Caso você não tenha muita fé nos ensinamentos, observe grandes mestres que praticaram o Dhamma. Eles não são felizes? A Sangha é uma grande fonte de inspiração, pela qual percebemos que devemos dar continuidade a prática para alcançarmos tal alegria. Apenas continue reconhecendo os pequenos pontos positivos, e assim você continuará regando a semente com paciência, até que um dia você terá uma bela flor. Essa foi a minha experiência, e continua sendo!
Espero que possamos todos nós compartilhar nossas experiências por aqui! Seja muito bem-vinda e sinta-se convidada a falar mais da sua vida, da sua depressão e do seu interesse por Budismo ou mesmo por outras religiões como o Cristianismo.

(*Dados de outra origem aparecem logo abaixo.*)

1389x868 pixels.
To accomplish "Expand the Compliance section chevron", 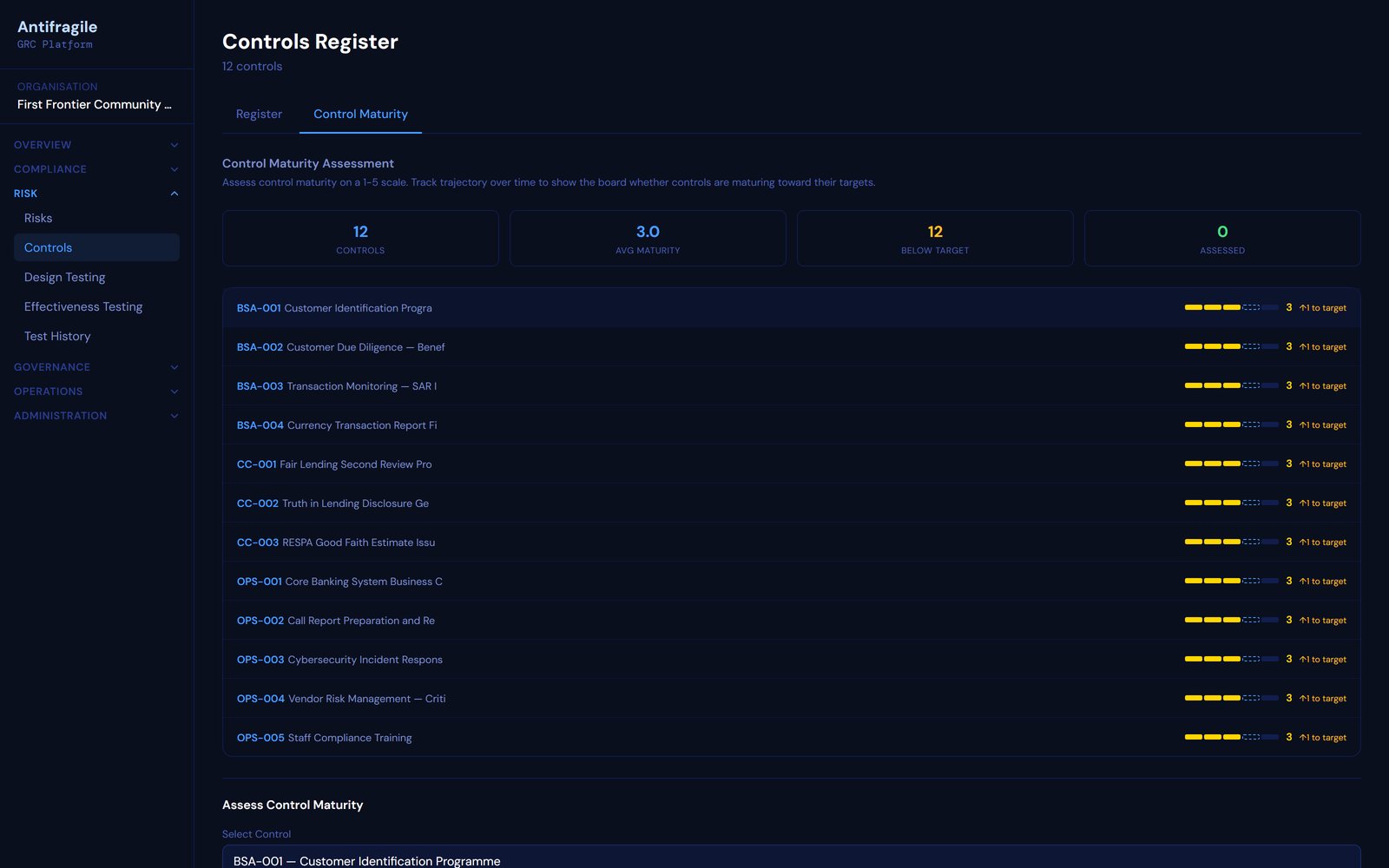I will 174,169.
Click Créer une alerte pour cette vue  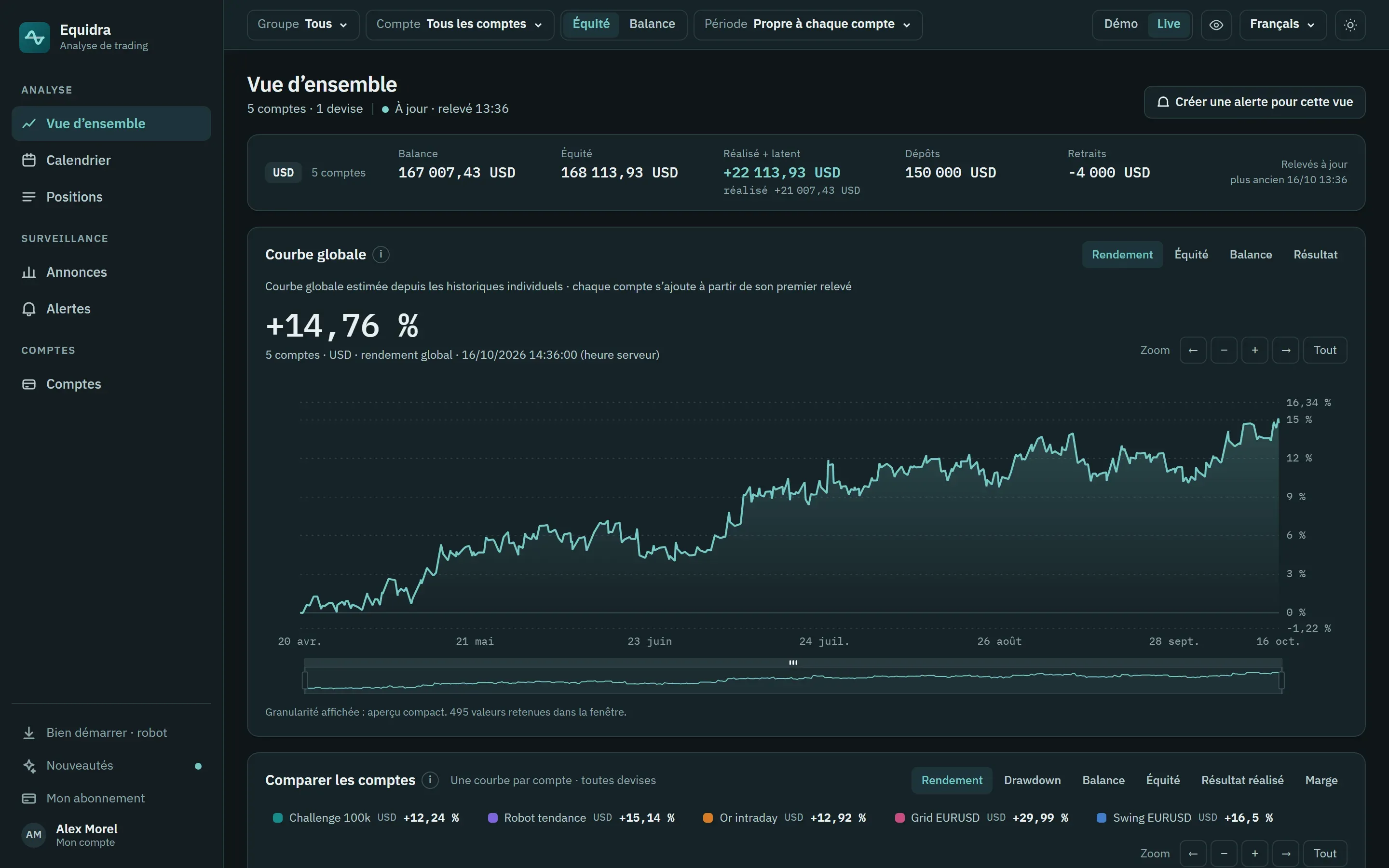click(1254, 102)

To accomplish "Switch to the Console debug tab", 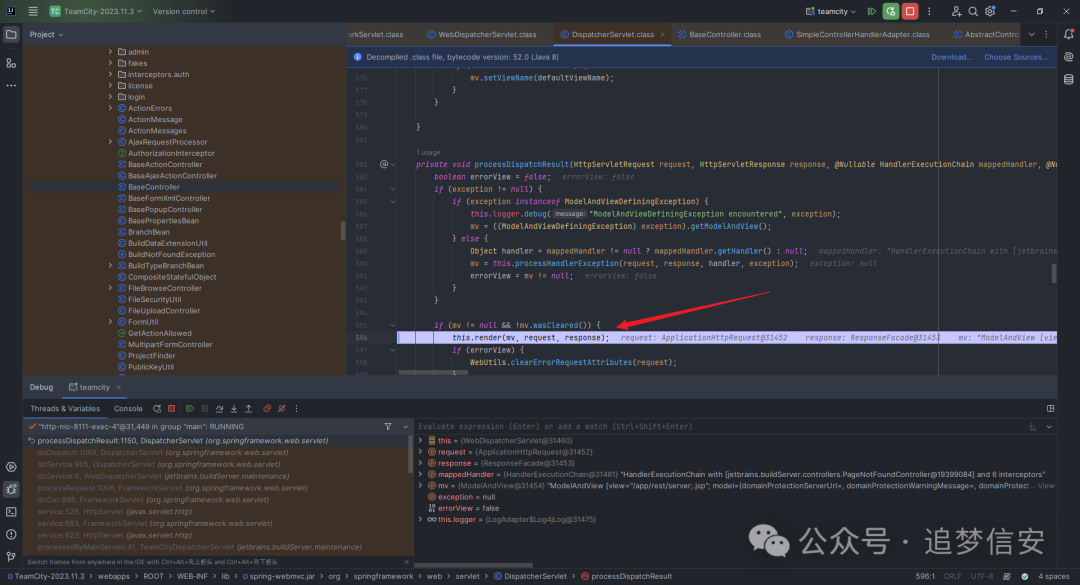I will [x=128, y=408].
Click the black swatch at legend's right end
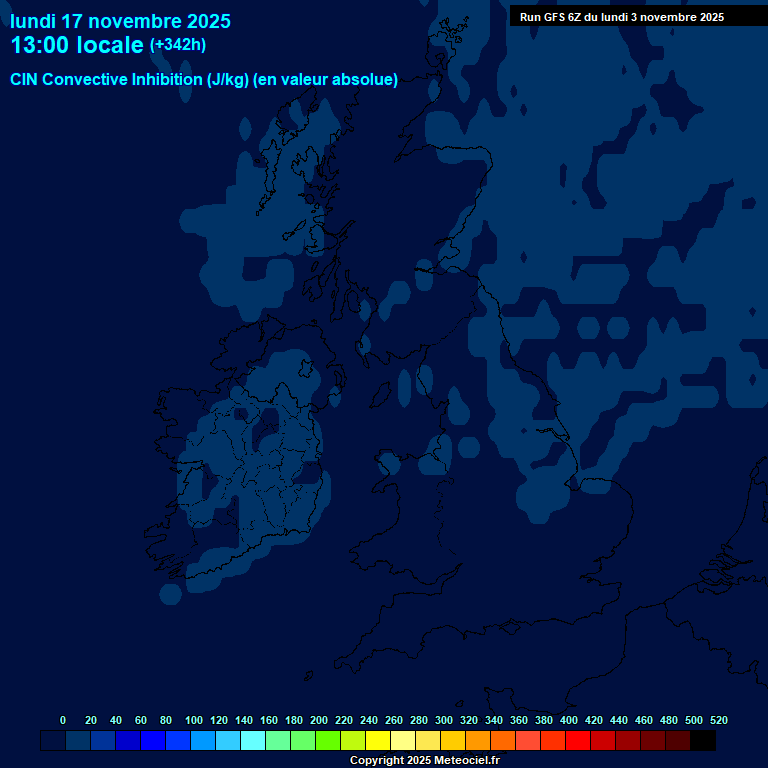The width and height of the screenshot is (768, 768). coord(703,741)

Vou deixar uma parte de um texto que enviei a outro amigo que esteve enfrentando depressão também, quem sabe te seja útil:
- Texto:
Não tente se forçar a ser feliz. Ajahn Brahm diz algo muito importante: "not will power, but wisdom power", ou seja: "não pela força de vontade, mas pela força da sabedoria". Então, não tente forçar a sua mente a ser feliz. Tente ENSINÁ-LA. Comece a observar - onde está esse sofrimento todo? Fica tudo mais fácil porque o Buda já indicou - está no Apego.
Estas duas vertentes nos orientam até o final da prática:
- reconhecer as desvantagens do Apego
- reconhecer as recompensas do Desapego
Vá observando e lembrando a si mesmo continuamente. Esse é o Esforço Correto. Não é forçar a mente a ser feliz, é se esforçar para estar atento e ensinar a mente o máximo de vezes possível porque o Apego não é bom. Assim a sua mente vai se inclinar para o Desapego e vai começar a sentir felicidade sozinha - nunca você vai ser feliz forçando, forçar já é Apego, forçar já é infelicidade.
Contemple o que eu disse da teoria do Renascimento e não force demais a si mesmo. Permita-se cometer erros, e não tente se livrar da sua tristeza. Mas não se misture com ela também. Se sua tristeza é forte, deixe-a passar. É importante ensinar a mente, mas quando há algo muito forte, o melhor é esperar.
Vá devagar e contemple isso continuamente. Se você contemplar a Impermanência não só na vida, mas também na morte, considerando que ela pode não ser a solução, você estará fazendo a contemplação certa. contemplar a impermanência na morte também faz você buscar uma escapatória e te conduzirá a prática do Desapego e, consequentemente, a uma alegria. Primeiro vem a alegria de ser virtuoso. Depois, a alegria da meditação. Mas tudo isso deve ser usado para atingir a alegria de Nibbana, pois essa é a única que não morre.
Espero que eu tenha proposto algumas coisas interessantes para você pensar. Não desista - tantos monges felizes por aí se lembram da morte umas dez vezes por dia [rs]. Por que quando você pensa na morte você fica triste e eles felizes? E mais - a felicidade da virtude e meditação também é impermanente, você está certo. Mas é esse tipo de felicidade que o Buddha disse que conduz a felicidade que não é impermanente. Por quê? Porque somente esse tipo de felicidade pura e intensa é capaz de se virar para o presente momento atentamente em vez de tentar escapar dele. Só neste instante, quando você estiver plenamente atento ao agora, alegre, independente se o momento é bom ou ruim, independente se você descobrirá algo bom ou não, que você poderá compreender a realidade sem pensamentos interferindo. Esse é o ensinamento do Buddha.